Glamorous, right? Well maybe above the surface, but beneath, the administrative feet are paddling like mad. If you, too, want to do international work as a freelance indie/altac, here are my twelve top tips.

  1. Charge more for international than for national work. You need to factor in at least two unpaid days for pre-trip admin: sorting travel and accommodation, planning work, applying for a visa, getting travel insurance, having vaccinations – there’s a lot to do. I recommend adding 50% to your usual day rate as a minimum.
  1. Find out what you can charge in the country concerned. It may be more than your usual day rate plus 50%. If so, charge the going rate, or a little less. If you charge much less than the going rate, people will think you’re not worth much. Strange, but true.
  1. Make sure any costs you quote include, as extras on top of your day rate, any taxes and/or visa costs payable locally.
  1. Charge half your day rate for travelling time. I usually allocate half a day each way for short haul flights, one day each way for long haul.
  1. Make your own travel arrangements. Otherwise you risk several changes of flight and a hotel that is grotty, or inconveniently located, or with no wi-fi. Making your own arrangements takes more time but it’s worth it because you can suit yourself. Having said that, you can still use an agent for some of the work. I booked all my own travel for Canada and it took ages; for Australia, thanks to a suggestion from my Dad, I used FlightCentre (available worldwide) and I would recommend them highly. They understood my needs and my budget, and evidently have an encyclopaedic knowledge of international flight options.
  1. Don’t take the mick with expenses. I book economy class direct flights: that usually costs a bit more than flights with changes of plane, but I arrive in better condition and am fit for work sooner. I book accommodation that is comfortable and suitable for a business traveller but nowhere near top end (examples: Premier Inn in the UK, Best Western in Canada).

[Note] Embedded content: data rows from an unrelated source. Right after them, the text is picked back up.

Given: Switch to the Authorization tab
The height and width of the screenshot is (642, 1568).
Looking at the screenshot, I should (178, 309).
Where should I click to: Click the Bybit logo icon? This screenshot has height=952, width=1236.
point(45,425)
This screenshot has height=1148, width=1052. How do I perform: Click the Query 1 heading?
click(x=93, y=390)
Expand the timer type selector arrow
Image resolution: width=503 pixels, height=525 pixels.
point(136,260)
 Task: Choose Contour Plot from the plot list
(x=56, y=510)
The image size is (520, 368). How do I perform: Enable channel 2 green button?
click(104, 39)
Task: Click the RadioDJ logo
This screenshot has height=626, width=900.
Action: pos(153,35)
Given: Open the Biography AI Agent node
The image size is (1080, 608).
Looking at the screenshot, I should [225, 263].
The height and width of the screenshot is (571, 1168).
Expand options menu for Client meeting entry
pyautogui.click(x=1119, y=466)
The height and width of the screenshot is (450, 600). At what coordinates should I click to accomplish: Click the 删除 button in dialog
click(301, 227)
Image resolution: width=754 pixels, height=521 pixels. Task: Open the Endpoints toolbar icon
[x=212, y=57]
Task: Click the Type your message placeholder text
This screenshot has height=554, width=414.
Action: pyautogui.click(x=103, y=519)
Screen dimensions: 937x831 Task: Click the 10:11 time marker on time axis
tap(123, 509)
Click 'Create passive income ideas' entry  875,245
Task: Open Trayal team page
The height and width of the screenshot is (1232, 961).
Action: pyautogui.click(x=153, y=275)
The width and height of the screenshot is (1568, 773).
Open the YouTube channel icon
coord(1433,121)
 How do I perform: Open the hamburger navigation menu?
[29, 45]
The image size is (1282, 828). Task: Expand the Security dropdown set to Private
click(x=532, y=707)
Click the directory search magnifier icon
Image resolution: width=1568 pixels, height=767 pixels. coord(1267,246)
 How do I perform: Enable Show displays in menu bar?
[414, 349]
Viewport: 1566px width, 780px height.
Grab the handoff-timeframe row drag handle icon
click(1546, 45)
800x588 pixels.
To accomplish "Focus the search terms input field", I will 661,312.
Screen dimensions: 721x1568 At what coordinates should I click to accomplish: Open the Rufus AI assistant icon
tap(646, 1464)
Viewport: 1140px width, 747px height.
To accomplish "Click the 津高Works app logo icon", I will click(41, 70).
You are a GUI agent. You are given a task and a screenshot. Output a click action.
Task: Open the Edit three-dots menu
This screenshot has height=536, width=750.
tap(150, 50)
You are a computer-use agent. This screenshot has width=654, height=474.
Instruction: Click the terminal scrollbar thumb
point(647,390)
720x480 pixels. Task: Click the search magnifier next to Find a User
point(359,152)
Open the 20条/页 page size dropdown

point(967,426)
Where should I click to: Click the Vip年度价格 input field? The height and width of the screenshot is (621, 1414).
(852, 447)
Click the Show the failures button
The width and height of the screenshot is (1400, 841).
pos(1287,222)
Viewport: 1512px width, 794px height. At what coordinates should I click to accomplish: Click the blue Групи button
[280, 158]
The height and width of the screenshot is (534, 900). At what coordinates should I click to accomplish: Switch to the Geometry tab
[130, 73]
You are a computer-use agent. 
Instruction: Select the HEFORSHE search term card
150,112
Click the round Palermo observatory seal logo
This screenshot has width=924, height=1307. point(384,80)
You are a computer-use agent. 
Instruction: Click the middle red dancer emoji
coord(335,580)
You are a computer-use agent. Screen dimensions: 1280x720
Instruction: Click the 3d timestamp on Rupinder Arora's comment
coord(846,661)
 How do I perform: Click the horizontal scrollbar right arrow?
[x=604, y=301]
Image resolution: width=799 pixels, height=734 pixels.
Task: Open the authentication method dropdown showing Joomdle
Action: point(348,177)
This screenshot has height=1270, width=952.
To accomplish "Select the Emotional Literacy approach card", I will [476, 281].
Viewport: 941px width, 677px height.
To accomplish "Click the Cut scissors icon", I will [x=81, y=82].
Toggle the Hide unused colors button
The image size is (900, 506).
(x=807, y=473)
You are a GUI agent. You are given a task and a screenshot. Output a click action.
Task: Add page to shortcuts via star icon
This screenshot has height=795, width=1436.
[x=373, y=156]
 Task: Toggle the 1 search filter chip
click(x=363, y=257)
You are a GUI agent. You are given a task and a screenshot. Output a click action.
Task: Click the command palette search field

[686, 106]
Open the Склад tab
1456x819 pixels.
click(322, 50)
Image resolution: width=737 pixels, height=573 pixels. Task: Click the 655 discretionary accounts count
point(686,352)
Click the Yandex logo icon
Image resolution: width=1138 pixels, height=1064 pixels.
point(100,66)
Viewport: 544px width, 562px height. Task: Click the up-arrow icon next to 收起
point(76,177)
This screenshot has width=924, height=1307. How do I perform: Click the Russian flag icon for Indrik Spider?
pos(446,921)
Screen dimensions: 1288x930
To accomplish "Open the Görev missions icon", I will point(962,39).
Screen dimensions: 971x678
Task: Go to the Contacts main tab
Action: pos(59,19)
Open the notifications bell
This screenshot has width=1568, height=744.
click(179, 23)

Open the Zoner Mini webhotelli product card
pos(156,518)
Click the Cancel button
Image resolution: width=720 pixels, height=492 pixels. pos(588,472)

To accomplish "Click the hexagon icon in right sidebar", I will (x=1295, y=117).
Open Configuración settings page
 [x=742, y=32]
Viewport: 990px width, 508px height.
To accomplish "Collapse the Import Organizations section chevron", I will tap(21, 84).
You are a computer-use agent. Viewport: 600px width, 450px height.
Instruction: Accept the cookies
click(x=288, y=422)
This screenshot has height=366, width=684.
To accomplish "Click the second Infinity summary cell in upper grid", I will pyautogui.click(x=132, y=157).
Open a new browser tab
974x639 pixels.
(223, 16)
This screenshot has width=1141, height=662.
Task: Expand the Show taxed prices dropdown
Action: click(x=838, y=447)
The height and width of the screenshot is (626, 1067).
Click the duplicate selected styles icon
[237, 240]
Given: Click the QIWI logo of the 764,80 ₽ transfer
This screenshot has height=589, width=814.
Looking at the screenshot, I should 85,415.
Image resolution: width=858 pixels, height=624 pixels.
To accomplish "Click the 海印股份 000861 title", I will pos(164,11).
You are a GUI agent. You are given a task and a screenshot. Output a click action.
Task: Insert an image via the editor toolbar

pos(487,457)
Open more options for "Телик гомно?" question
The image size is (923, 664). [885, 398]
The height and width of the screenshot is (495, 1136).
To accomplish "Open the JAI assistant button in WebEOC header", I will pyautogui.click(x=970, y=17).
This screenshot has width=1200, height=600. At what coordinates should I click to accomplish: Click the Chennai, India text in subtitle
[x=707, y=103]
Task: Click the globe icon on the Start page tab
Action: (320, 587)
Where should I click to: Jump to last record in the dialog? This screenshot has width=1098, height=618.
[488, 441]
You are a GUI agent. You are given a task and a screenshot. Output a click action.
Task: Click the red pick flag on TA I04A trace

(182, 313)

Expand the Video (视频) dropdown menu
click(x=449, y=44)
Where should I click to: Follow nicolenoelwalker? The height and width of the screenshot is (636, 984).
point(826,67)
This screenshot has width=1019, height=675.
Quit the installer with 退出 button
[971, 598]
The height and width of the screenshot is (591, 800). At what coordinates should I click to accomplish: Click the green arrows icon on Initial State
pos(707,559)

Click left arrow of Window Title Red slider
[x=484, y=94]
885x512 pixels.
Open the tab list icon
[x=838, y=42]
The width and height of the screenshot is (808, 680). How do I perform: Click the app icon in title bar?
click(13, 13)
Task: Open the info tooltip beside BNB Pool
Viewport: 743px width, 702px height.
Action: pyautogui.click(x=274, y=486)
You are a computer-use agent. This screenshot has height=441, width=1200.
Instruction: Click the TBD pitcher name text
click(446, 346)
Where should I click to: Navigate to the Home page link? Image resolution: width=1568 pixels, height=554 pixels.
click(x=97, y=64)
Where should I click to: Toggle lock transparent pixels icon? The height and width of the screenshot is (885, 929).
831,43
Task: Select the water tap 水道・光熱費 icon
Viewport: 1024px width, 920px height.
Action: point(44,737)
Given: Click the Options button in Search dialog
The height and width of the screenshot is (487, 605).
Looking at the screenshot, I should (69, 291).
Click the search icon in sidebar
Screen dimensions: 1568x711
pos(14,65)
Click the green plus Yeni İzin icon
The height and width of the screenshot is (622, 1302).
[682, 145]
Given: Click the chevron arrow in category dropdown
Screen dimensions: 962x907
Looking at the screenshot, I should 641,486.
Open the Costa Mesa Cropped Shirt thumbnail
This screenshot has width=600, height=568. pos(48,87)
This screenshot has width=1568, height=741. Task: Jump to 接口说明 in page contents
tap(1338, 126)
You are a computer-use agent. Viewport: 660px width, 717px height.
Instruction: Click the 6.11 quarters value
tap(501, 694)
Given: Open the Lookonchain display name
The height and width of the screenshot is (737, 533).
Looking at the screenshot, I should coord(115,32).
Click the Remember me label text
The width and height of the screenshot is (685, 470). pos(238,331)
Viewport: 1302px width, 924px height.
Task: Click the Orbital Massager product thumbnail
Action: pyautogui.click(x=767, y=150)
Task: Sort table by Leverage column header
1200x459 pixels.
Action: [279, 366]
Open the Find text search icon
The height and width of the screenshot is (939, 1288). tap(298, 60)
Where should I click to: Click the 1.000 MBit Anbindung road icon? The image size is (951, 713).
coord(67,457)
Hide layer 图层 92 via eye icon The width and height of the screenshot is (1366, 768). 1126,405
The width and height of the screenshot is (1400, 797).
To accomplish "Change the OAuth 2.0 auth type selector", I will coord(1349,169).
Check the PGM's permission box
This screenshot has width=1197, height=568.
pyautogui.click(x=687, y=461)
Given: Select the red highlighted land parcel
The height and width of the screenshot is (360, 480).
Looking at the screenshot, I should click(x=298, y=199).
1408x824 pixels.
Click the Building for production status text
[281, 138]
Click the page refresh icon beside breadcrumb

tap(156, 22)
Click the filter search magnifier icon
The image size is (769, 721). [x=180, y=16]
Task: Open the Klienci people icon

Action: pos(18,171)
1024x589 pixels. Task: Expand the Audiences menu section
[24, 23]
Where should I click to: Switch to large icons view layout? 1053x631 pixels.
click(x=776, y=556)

I will use taxis, but only if I need to; I’ll use public transport where that’s easily accessible with suitable routes.
  1. Search for more work than the job you are initially offered. There’s no point flying all the way to wherever-it-is simply to deliver one short workshop or keynote speech. Use your contacts, your contacts’ contacts, social media, even cold emailing – any ideas you can come up with to generate more work. Don’t be shy. The very fact that someone wants to bring you to another country to work will impress other people. You need to maximise this opportunity, both financially and interpersonally.
  1. Where jet lag will be a factor, build in an initial day in which you won’t be working to help you acclimatise. Get onto local time as fast as you can: start before you leave for your trip if possible. And similarly, build in at least a day after you get home, before you have to do any substantive work.
  1. Plan for a final day with no commitments, so you can take up people’s offers to ‘grab a coffee’ while you’re in the area. If there are no such offers, you can spend the day exploring and having fun, so it’s a win-win.
  1. Check and double-check all travel arrangements, timings, and contact details. If someone has flown you thousands of miles for work, it’s enormously embarrassing if you don’t actually turn up in the right place at the right time. (I imagine. I’m glad to say I’ve never yet suffered such embarrassment – and I do not intend to in future.)
  1. Prepare your work carefully, and deliver it to the best of your ability. You are, to some extent, on trial. If you do well, you may be asked again.
  1. Do the follow-up work: send the emails you promised to send, pass on the references you mentioned, put people in touch with others as you said you would.

Working internationally is a lot of hard graft. It’s also a great deal of fun. I love to travel, meet new people, and see new places. But I find it helps to be realistic about what is involved, clear about what I can offer, and unambiguous about my terms.